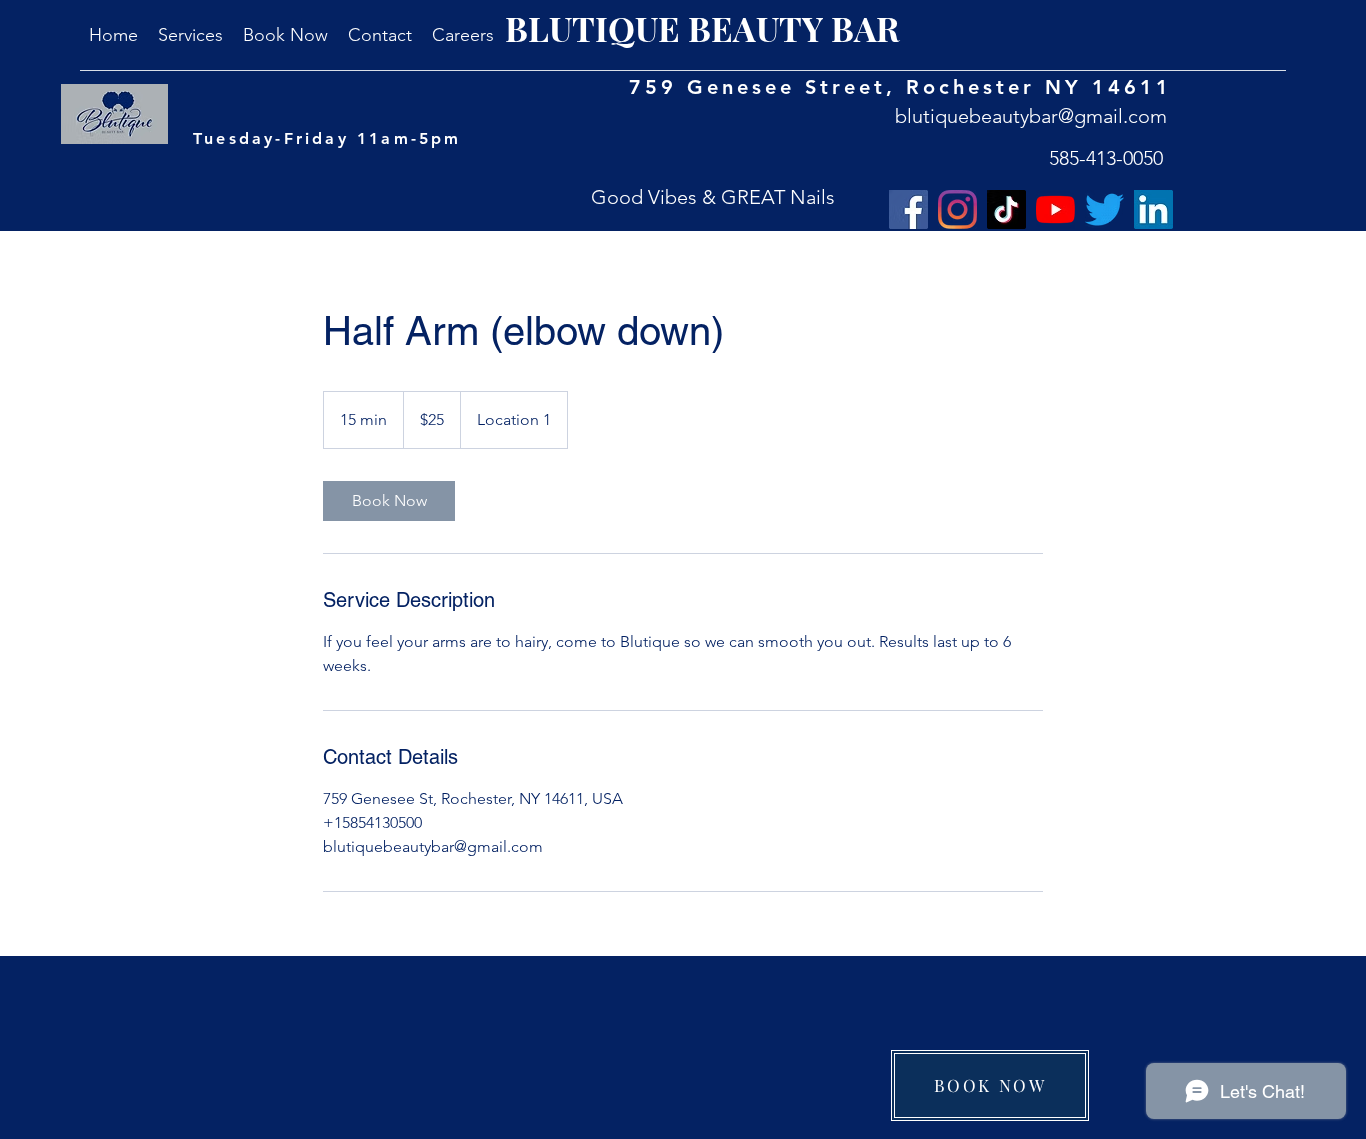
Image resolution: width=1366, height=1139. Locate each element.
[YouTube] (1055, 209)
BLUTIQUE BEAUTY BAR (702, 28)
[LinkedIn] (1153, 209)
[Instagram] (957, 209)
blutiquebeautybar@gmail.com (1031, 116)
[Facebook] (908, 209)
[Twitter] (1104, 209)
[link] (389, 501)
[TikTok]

....

- What to produce: Could you write all the entries out again exactly, but without their pictures?

- Response box:
Image resolution: width=1366, height=1139. Locate each element.
[YouTube] (1055, 209)
BLUTIQUE BEAUTY BAR (702, 28)
[LinkedIn] (1153, 209)
[Instagram] (957, 209)
blutiquebeautybar@gmail.com (1031, 116)
[Facebook] (908, 209)
[Twitter] (1104, 209)
[link] (389, 501)
[TikTok]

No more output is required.